There are several themes available. I keep using the Poole themes, Hyde and Lanyon, that have been made available for Hugo.

Table of Contents

In the YAML header of a page:

    toc: true

Draft posts

Most of the time I would like to build the website with minimal recompilation and I don’t want the draft posts to show (except for previews).

build_site() builds the site without showing posts with YAML draft: true. But it also recompiles everything and that can be a pain.

serve_site() recompiles only the Rmd documents newer than the corresponding HTML but it builds all posts, even if they have the draft parameter.

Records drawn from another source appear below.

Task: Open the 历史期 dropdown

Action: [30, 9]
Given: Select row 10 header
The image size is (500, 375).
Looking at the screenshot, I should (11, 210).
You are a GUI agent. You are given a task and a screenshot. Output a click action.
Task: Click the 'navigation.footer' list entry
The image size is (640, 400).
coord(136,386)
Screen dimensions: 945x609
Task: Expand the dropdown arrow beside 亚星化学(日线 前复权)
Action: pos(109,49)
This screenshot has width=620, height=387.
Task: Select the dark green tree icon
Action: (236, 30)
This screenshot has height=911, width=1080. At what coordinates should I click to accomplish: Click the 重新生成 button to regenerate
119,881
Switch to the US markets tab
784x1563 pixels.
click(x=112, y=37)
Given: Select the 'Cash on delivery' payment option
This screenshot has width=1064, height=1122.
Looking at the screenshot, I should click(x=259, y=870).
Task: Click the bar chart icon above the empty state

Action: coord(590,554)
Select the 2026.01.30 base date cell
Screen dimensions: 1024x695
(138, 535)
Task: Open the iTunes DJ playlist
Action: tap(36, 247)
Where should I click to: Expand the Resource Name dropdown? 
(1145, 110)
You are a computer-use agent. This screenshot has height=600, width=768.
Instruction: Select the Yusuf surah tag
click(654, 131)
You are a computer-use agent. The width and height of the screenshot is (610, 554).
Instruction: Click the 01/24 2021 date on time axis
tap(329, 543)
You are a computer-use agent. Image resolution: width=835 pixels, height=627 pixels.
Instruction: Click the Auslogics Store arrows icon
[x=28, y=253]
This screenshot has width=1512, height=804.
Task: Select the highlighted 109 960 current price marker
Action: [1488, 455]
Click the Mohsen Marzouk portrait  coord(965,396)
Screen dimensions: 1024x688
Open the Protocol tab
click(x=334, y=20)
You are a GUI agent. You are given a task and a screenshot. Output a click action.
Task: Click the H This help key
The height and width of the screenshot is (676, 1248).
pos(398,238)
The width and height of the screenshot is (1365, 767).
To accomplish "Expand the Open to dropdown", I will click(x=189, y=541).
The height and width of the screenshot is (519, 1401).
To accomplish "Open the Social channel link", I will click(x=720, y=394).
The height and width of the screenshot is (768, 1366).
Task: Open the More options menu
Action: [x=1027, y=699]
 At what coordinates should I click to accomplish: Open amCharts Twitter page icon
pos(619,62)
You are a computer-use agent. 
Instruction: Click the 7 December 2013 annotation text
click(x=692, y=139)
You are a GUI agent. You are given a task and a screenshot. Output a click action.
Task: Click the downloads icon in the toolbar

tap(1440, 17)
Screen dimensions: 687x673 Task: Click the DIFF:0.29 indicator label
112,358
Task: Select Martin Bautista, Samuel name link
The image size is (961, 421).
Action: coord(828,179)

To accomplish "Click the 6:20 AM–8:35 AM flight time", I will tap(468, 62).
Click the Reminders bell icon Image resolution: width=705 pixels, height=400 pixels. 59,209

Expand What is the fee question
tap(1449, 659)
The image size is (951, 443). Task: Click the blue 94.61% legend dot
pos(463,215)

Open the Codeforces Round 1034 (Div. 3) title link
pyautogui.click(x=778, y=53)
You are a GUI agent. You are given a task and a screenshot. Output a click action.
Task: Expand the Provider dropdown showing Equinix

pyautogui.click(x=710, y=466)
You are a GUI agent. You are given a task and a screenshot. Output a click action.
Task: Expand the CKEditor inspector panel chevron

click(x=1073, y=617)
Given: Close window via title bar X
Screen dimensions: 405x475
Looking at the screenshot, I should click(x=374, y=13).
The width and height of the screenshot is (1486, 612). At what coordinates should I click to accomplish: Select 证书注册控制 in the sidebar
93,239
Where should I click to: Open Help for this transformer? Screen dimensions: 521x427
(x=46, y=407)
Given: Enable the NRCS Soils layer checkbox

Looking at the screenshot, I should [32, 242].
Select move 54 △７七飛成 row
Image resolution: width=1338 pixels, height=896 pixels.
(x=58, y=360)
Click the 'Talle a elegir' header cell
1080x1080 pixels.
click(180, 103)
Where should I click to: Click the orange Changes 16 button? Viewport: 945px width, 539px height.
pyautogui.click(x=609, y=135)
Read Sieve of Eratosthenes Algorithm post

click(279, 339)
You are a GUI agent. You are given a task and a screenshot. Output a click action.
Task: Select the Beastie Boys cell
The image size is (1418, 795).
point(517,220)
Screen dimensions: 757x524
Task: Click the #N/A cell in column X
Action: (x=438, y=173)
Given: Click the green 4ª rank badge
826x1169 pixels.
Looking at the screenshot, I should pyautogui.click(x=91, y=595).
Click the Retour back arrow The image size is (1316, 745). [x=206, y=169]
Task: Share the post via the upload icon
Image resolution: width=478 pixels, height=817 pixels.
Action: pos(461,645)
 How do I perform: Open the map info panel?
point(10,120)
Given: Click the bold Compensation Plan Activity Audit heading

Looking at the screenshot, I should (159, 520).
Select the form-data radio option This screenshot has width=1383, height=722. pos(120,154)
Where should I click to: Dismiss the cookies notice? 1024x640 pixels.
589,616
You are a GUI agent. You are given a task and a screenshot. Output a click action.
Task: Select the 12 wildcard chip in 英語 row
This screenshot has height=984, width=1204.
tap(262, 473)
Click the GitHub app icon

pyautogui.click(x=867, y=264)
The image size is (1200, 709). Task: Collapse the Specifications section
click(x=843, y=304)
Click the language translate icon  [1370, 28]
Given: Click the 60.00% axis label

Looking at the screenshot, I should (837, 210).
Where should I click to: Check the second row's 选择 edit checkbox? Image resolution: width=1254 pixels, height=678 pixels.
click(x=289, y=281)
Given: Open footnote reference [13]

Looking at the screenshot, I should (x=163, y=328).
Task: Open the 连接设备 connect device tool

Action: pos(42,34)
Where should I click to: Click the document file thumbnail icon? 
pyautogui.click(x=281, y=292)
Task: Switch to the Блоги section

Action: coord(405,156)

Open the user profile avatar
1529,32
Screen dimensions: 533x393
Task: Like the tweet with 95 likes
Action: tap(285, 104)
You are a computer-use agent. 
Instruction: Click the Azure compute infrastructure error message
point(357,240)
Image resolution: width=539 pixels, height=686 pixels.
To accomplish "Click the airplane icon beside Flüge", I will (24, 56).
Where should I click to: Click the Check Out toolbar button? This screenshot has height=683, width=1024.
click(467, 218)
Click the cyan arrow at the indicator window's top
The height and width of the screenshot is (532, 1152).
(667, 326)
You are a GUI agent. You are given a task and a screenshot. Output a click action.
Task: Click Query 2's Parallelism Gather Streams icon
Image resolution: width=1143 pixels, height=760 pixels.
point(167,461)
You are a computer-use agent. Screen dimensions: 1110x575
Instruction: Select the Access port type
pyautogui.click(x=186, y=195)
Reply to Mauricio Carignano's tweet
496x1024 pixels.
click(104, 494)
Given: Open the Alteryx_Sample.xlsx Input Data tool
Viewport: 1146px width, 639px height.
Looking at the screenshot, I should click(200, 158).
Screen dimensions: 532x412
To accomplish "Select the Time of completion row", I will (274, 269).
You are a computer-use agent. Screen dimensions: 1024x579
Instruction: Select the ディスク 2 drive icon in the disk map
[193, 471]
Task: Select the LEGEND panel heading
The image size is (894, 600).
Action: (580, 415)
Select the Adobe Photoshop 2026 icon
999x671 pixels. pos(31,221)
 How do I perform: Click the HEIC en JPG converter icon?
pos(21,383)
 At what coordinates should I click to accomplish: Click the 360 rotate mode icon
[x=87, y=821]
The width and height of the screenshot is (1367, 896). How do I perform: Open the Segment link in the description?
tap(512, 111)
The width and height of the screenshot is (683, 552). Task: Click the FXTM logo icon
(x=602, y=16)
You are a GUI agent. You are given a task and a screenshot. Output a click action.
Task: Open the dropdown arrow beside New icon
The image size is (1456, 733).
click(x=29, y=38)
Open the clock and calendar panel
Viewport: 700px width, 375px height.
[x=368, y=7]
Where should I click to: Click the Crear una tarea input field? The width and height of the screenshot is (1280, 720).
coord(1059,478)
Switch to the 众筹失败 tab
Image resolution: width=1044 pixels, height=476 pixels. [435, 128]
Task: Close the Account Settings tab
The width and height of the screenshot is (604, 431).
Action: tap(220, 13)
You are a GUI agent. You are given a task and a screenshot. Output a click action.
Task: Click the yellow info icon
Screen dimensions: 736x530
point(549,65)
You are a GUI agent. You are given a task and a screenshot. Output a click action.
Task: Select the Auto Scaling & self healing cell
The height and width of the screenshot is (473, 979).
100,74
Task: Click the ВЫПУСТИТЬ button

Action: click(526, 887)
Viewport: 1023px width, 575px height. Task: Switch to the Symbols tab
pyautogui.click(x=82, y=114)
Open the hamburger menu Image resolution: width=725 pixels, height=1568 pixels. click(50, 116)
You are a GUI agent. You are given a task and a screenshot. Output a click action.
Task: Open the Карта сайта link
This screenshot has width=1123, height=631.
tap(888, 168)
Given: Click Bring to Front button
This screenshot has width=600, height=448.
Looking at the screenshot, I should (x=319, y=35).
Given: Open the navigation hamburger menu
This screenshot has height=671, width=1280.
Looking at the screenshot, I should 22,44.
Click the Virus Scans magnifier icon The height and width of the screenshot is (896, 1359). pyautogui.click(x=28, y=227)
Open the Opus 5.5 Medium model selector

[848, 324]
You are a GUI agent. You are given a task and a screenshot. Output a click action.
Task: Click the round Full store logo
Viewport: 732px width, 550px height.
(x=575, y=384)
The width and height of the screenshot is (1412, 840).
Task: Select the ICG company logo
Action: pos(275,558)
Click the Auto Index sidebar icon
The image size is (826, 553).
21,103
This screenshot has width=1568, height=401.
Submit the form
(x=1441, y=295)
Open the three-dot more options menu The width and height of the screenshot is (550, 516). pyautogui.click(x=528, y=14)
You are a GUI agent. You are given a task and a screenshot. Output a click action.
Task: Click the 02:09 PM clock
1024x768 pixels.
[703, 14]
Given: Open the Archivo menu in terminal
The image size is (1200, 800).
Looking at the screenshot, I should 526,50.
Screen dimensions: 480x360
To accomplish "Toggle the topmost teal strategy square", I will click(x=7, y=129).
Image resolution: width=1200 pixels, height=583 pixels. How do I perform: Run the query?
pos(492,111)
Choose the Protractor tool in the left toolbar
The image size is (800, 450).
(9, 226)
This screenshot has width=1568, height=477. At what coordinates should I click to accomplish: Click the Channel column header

For minimal recompilation and hidden draft posts I do hugo_build() after a serve_site().

Math formulas

Using MathJax JavaScript display engine, I followed the instruction in the blogdown documentation and added to the footer partial:

<script src="//yihui.name/js/math-code.js"></script>
<script async src="//cdn.bootcss.com/mathjax/2.7.1/MathJax.js?config=TeX-MML-AM_CHTML">

Then inline formulas are surronded by $ (for equations use two $), and they follow LaTeX syntax.


In the YAML header:

bibliography: [../../static/library.bib]
link-citations: true

I also use a script to reduce the BibTeX file used (see this post). Otherwise, large BibTeX files or large author lists make the rendering extremely slow.

Jekyll websites (deprecated)

Note: I now use blogdown for markdown-based websites, see above.

Jekyll websites are simple Markdown documents that can be converted into a website. GitHub uses it to provide a website for a repo.


There are several themes available. My favorites are the two Poole themes, Hyde and Lanyon.

Table of Contents

kramdown automatically creates TOC if it sees :

* Is replaced by the TOC

To make it a bit nicer I created a toc.html file in the _include folder with:

  <h4>Table of Contents</h4>
  * TOC

Then I call the TOC in each markdown document using (without the \):

\{\% include toc.html \%\}

Math formulas

I use MathJax JavaScript display engine. I added to the head of the pages:

<script type="text/javascript" src="http://cdn.mathjax.org/mathjax/latest/MathJax.js?config=TeX-AMS-MML_HTMLorMML" ></script>

Then inline formulas are defined by \\(...\\) (for equations, use \\[...\\]), and they follow LaTeX syntax.

For example, \\(\int_{-\infty}^\infty e^{-x^2}\mathrm{d}x = \sqrt{\pi}\\) produces \(\int_{-\infty}^\infty e^{-x^2}\mathrm{d}x = \sqrt{\pi}\).

R Markdown

I put information about running R code in a R Markdown document in the R section.